* Consegna: Sostituisci "Original Price" con "Sale Price" nelle voci che vanno dalla riga contenente "You are a computer-use" fino alla fine delle voci, estremi compresi, lasciando invariato tutto il resto. Riporta queste righe senza le immagini.

* Voci:
----

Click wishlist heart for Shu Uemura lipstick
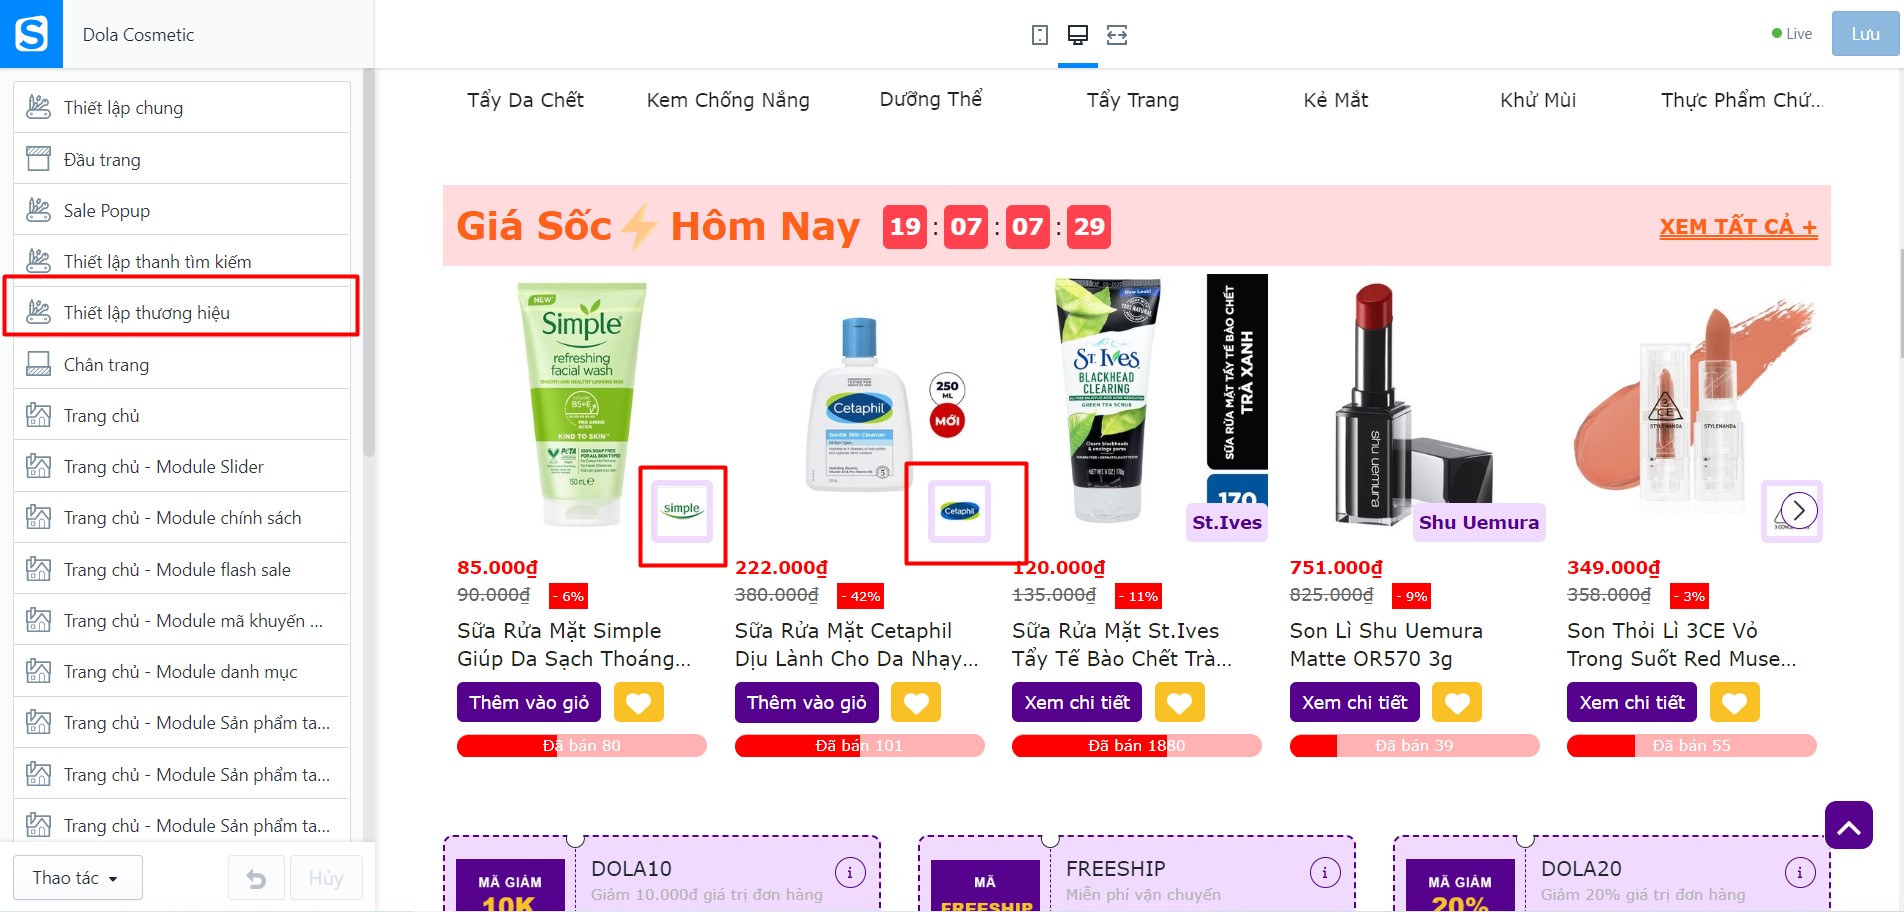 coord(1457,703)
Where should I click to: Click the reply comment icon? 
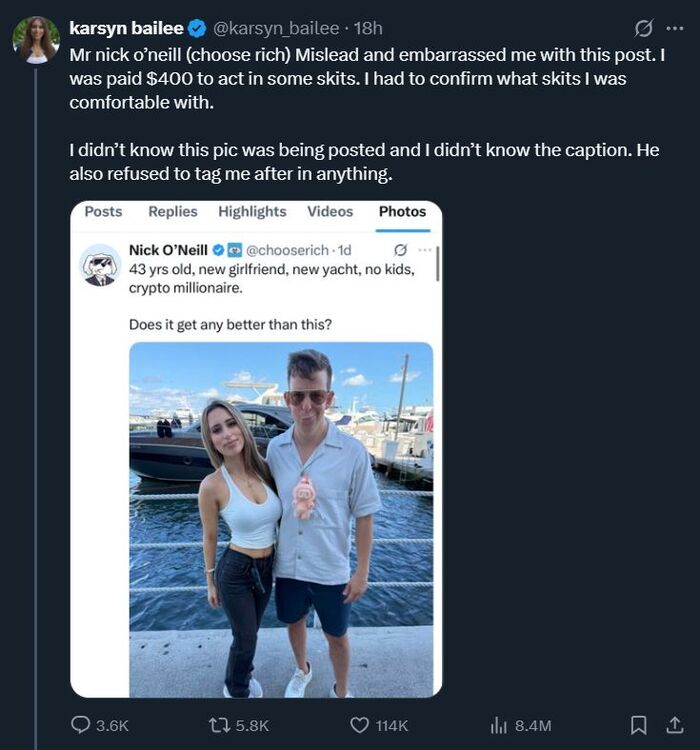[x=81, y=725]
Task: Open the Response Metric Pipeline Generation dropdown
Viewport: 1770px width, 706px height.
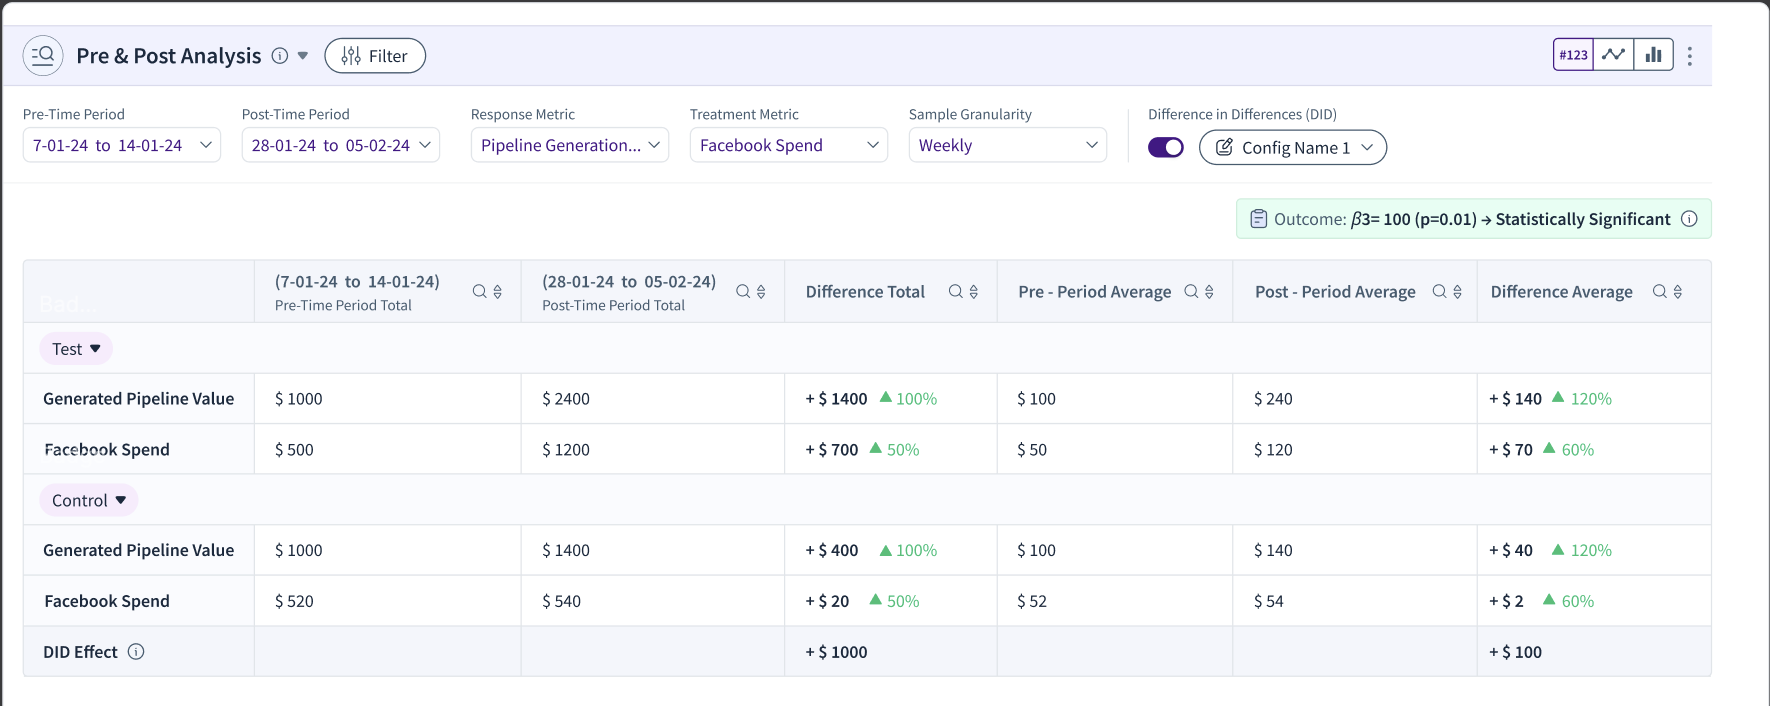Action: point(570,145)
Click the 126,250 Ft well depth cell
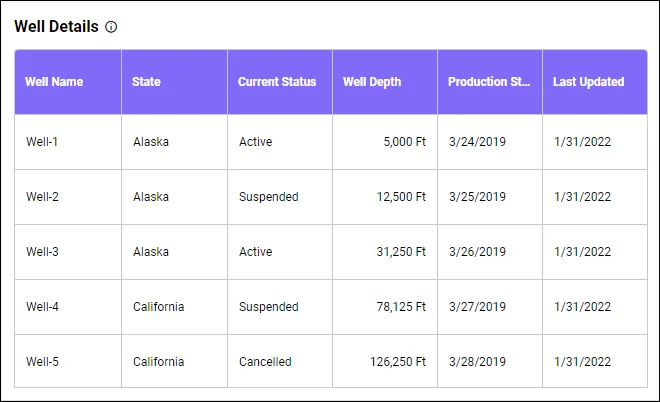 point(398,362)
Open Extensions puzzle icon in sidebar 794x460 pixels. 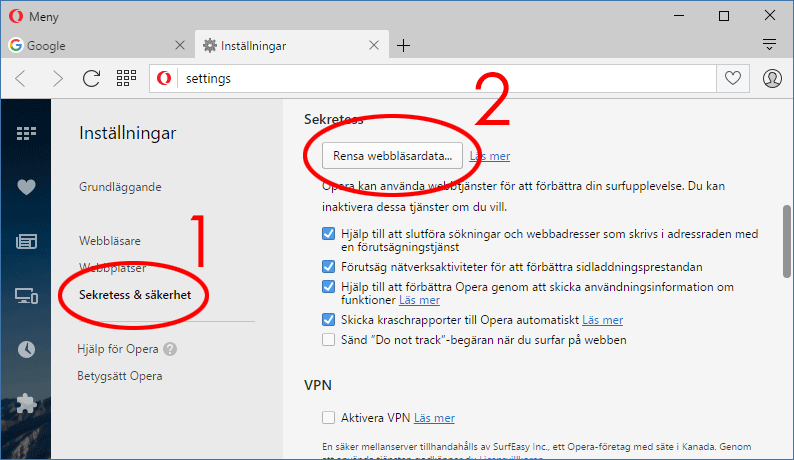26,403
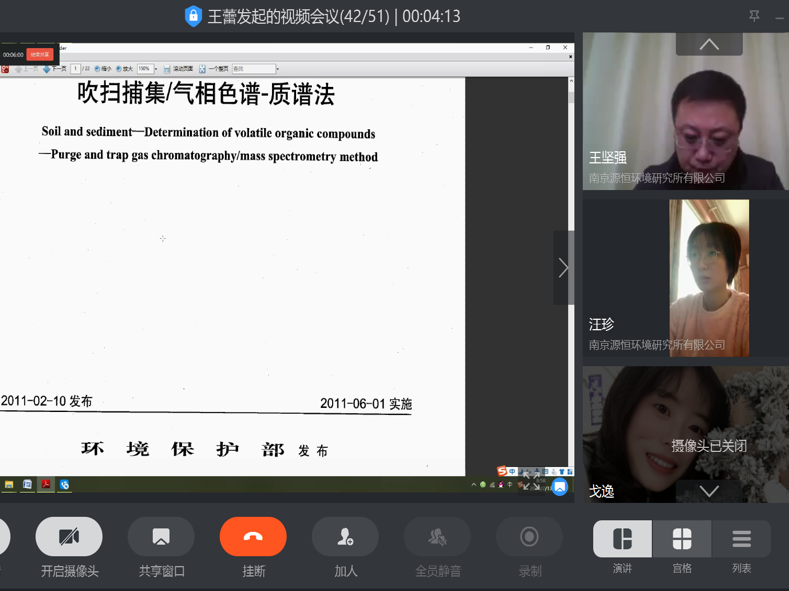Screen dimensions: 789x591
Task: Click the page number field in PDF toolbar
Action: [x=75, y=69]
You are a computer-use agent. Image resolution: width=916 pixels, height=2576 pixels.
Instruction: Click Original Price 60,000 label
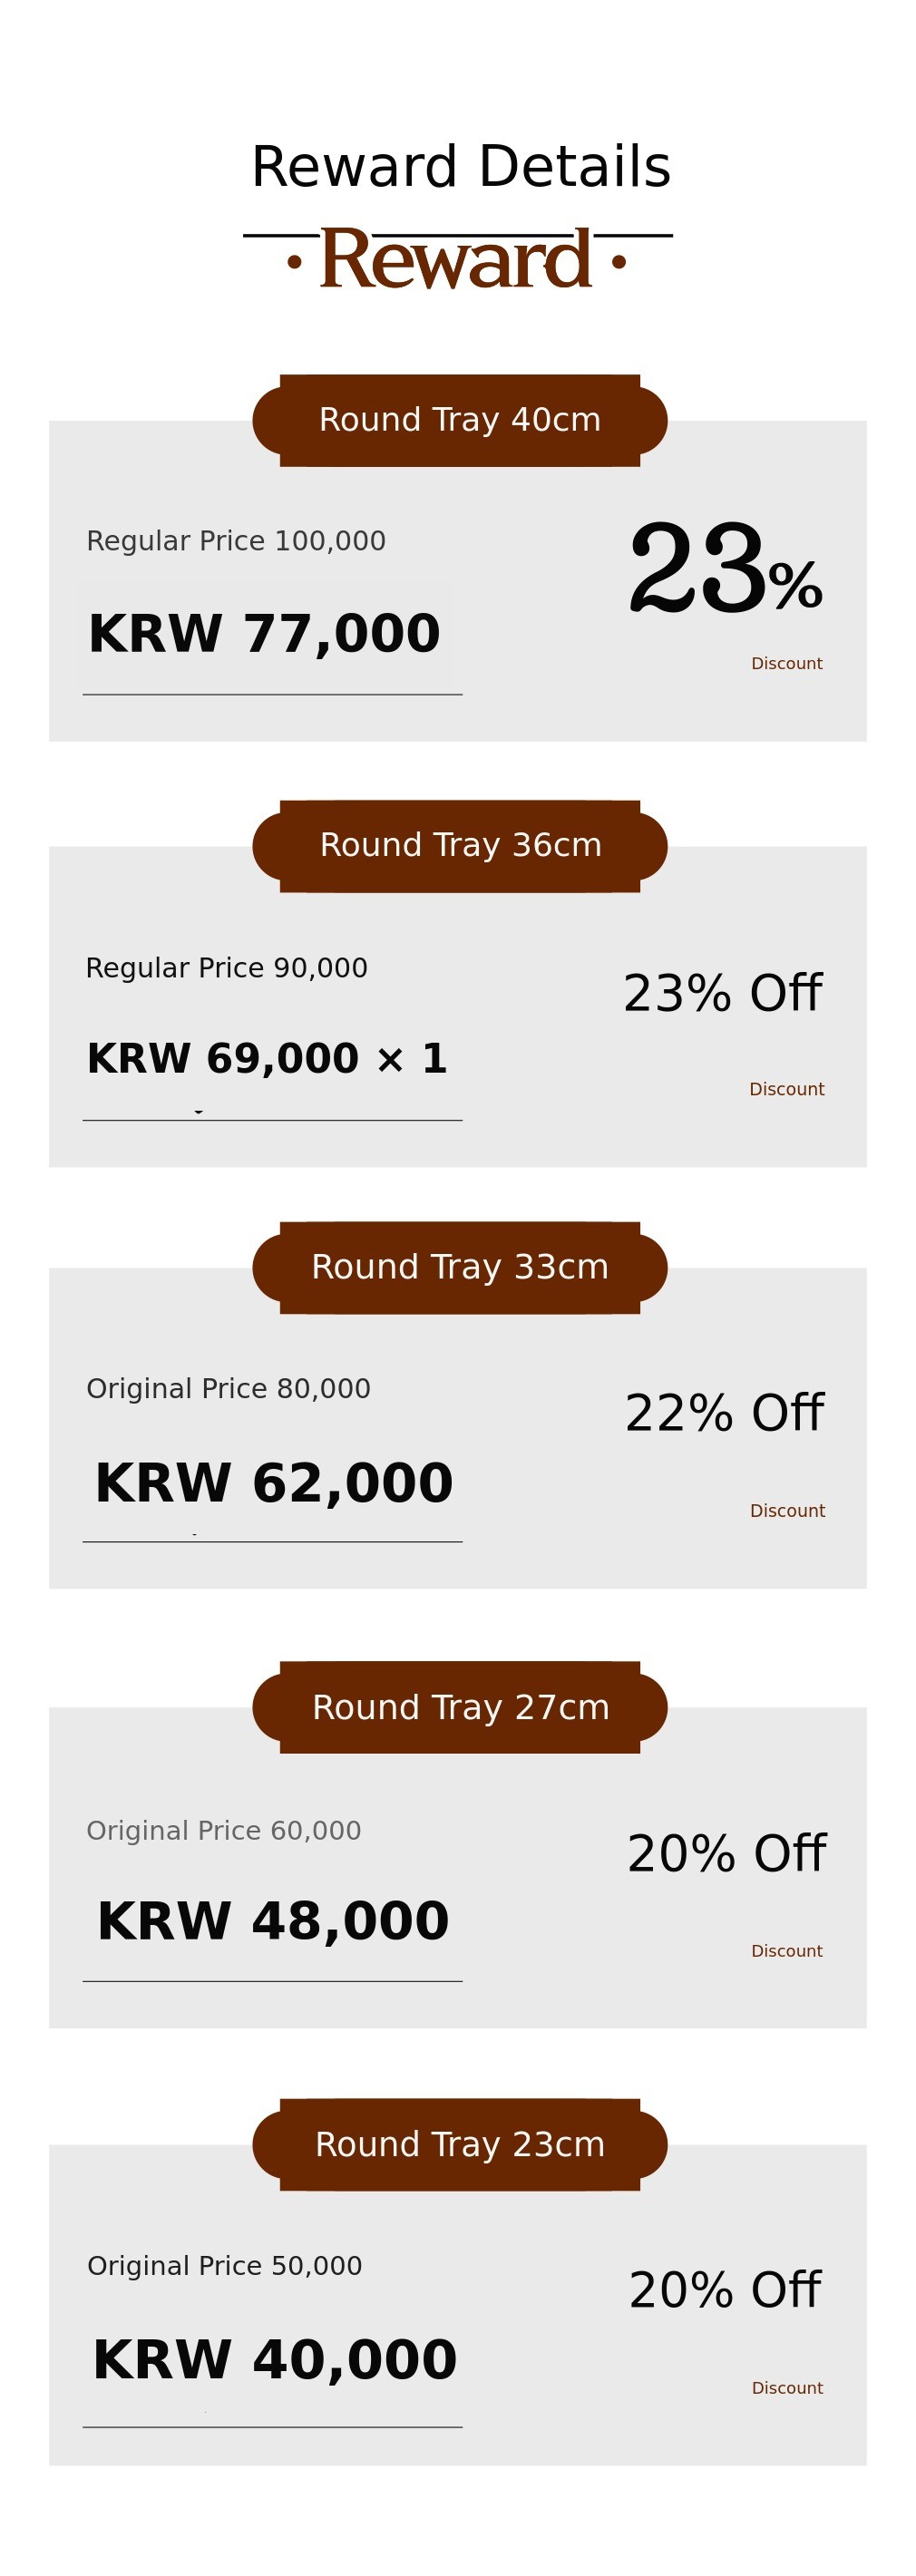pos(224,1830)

----

* Risultato:
You are a computer-use agent. Image resolution: width=916 pixels, height=2576 pixels.
Instruction: Click Sale Price 60,000 label
pos(224,1830)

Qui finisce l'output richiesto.